A new report by Welsh charity, Chwarae Teg, provides an insight into the experiences of women on low incomes across Wales, revealing that many women are living on a knife-edge and are at significant risk of poverty.
Chwarae Teg worked with the Bevan Foundation to gather evidence of the lived experience of women in poverty. Currently, the extent of women’s poverty in Wales is largely hidden or masked due to data being collected at household level, assuming that money and resources are equally distributed within a household.
The research reveals that women’s experience of poverty is different and distinct compared to men’s, and the risk and impact of poverty is being worsened by the failure of public policy to recognise these differences.
Within the current system there is a culture of financial dependency – due to the social security system, childcare and housing – where women are forced to rely on partners to supplement their income due to their position as carers and within low paid sectors.

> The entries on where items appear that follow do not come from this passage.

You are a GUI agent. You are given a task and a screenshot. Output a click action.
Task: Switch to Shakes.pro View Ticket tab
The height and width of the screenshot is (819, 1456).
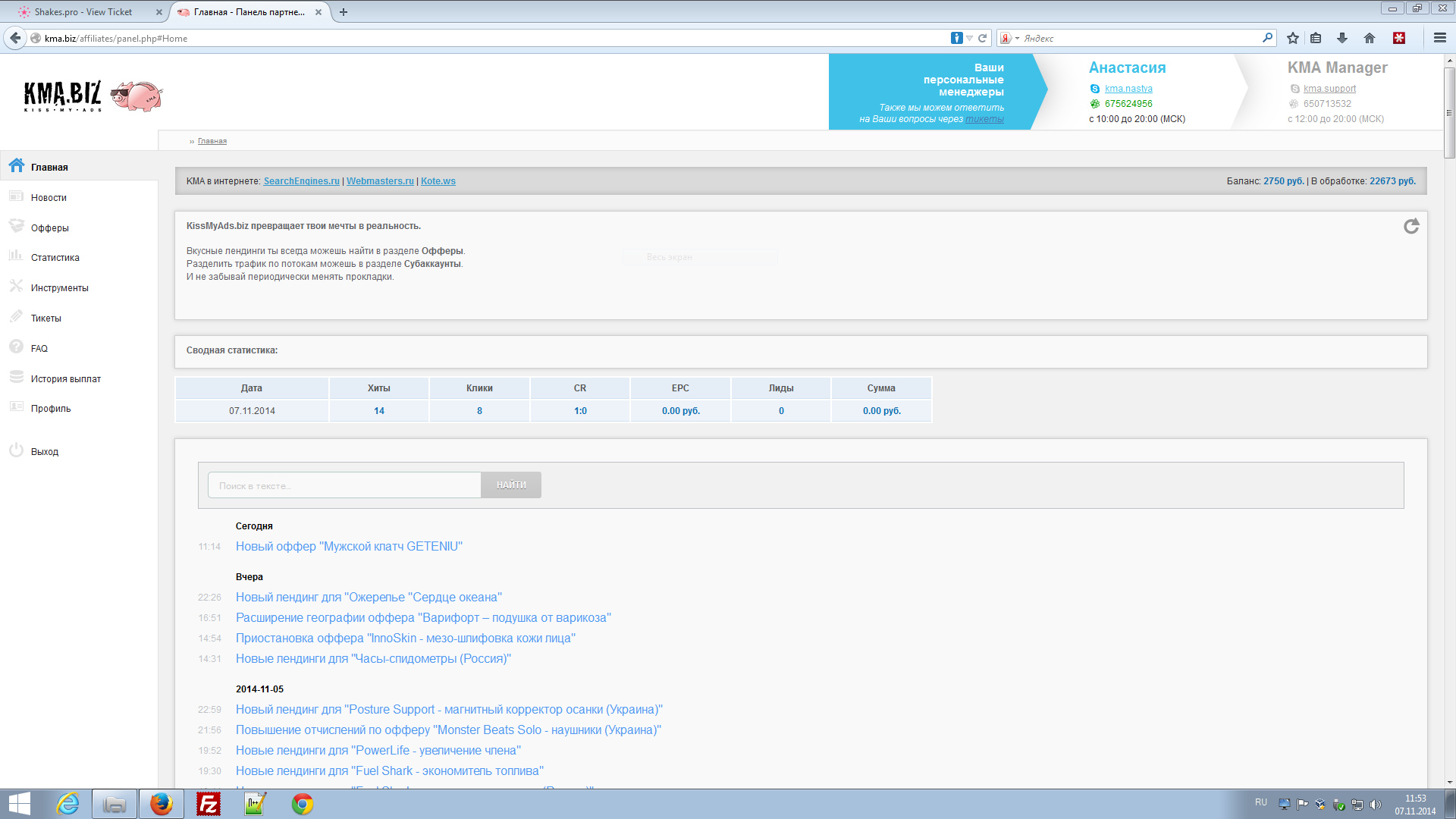click(83, 12)
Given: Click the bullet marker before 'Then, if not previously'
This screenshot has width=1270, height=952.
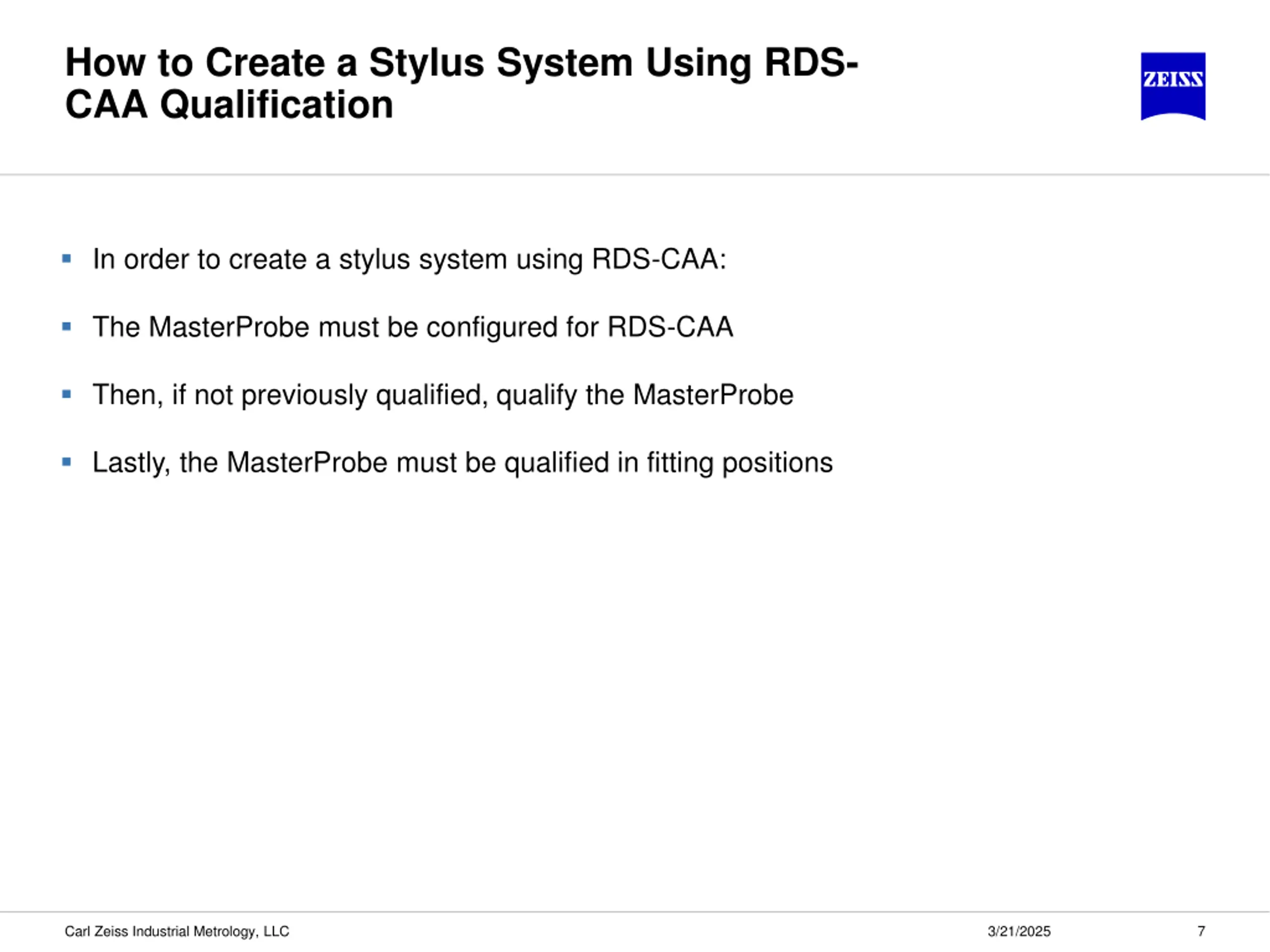Looking at the screenshot, I should [66, 394].
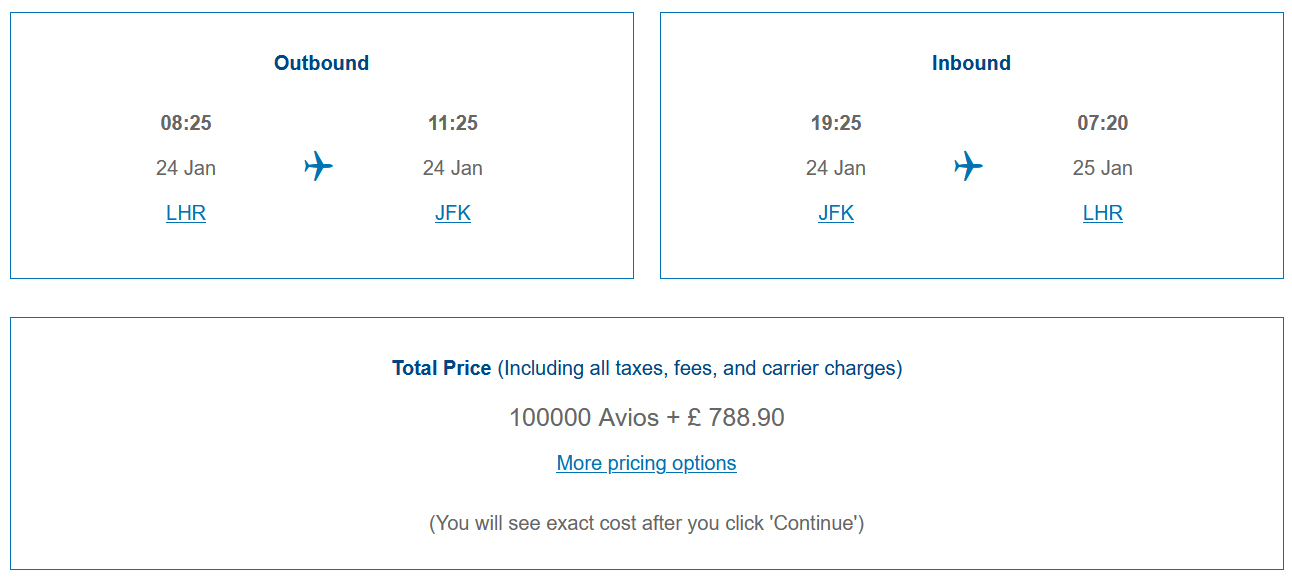Viewport: 1292px width, 584px height.
Task: Open the More pricing options link
Action: [x=647, y=463]
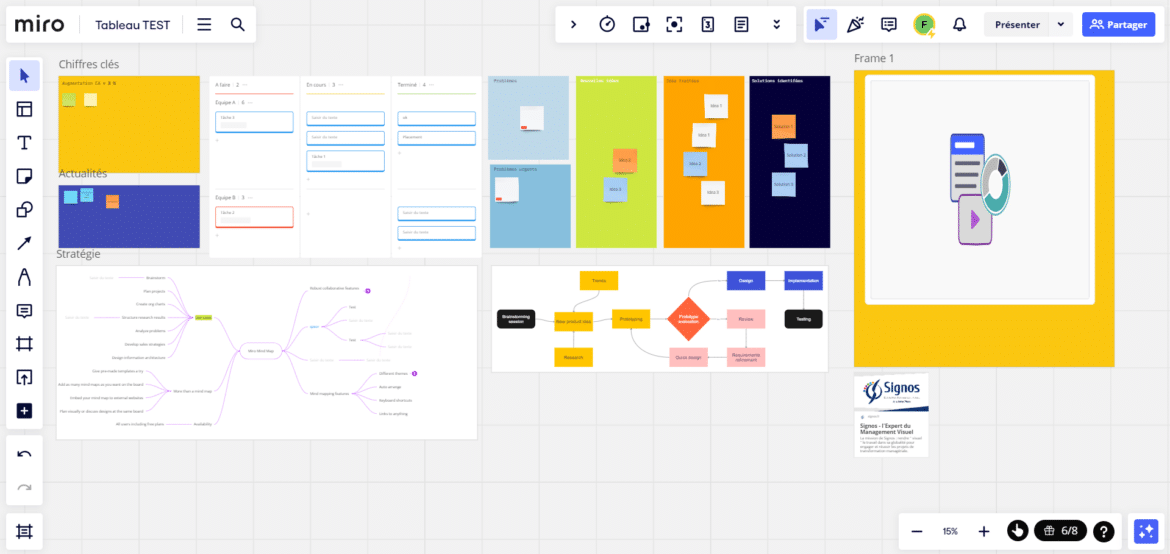This screenshot has width=1170, height=554.
Task: Open the comment tool in left toolbar
Action: pyautogui.click(x=24, y=311)
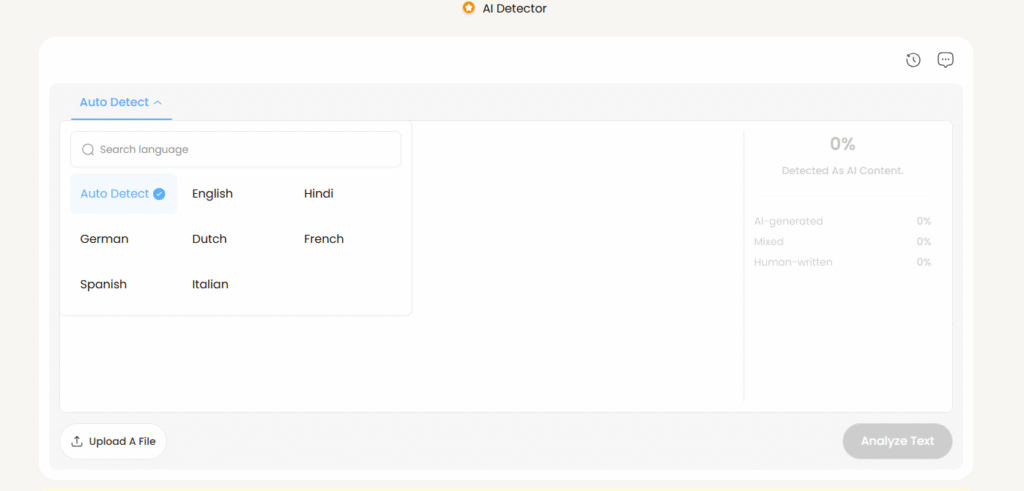Click the blue checkmark beside Auto Detect
This screenshot has height=491, width=1024.
(159, 194)
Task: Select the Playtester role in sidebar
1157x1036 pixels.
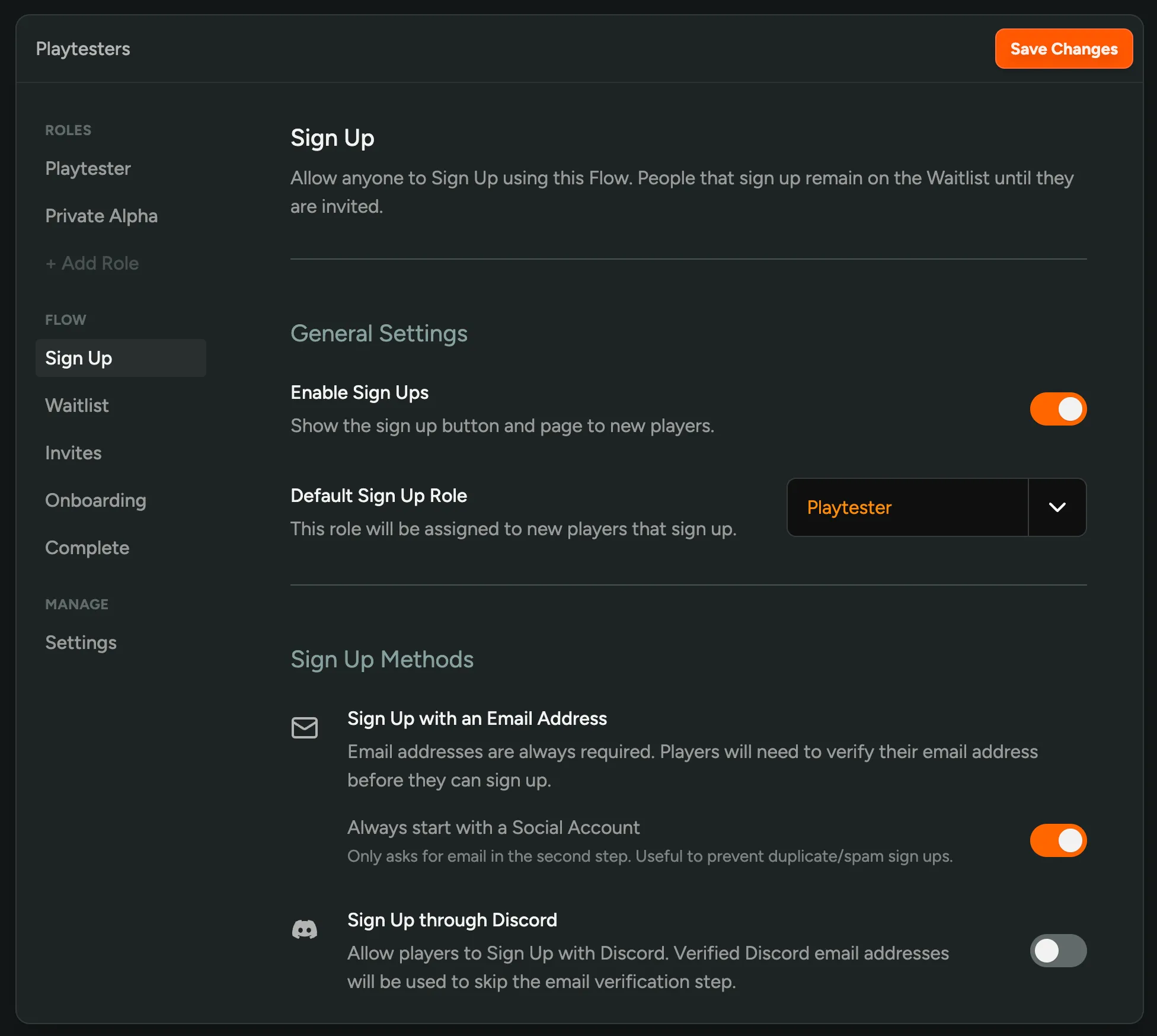Action: click(88, 168)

The report found that being in a couple significantly reduces the risk of poverty for women, roughly halving it.
Loss of housing and relationship breakdown were the biggest causes of women being in poverty; amongst women who are homeless, relationship breakdown with violence was a root cause for nearly a quarter of women who were in priority need.
While work is still a primary route out of poverty, this is not such a straightforward option for women who often experience low wages, and are forced to trade off pay and progression in favour of flexibility around caring needs. The report found that; ‘Based on median earnings, women need to work full time to avoid poverty, whatever her household status, and if she has children she needs to not only work full-time, but be in the best paid half of earners’.
This research is far-reaching in considering not only traditional measures of poverty, but also considering women’s assets and debts, material deprivation, housing and access to food.